EXERCISE MATERIALS.
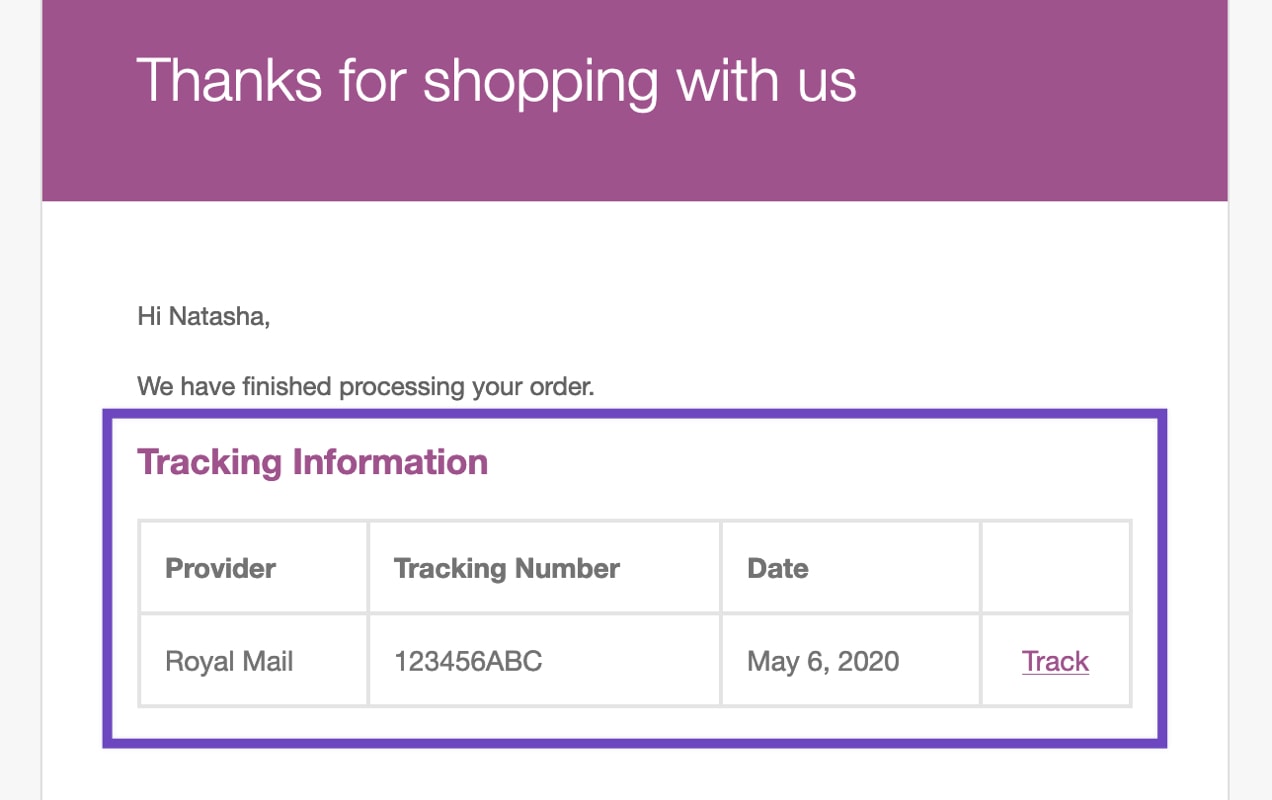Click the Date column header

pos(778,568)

---

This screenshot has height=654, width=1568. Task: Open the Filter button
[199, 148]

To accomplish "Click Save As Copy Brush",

WHAT NEEDS TO BE DONE. In the listing above, locate the line with "This screenshot has" and the line with "Save As Copy", then extract exactly those lines and every line between them, and nothing more.

SOLUTION FOR THIS EXERCISE.
This screenshot has height=654, width=1568. Task: Open the Filter button
[199, 148]

To accomplish "Click Save As Copy Brush",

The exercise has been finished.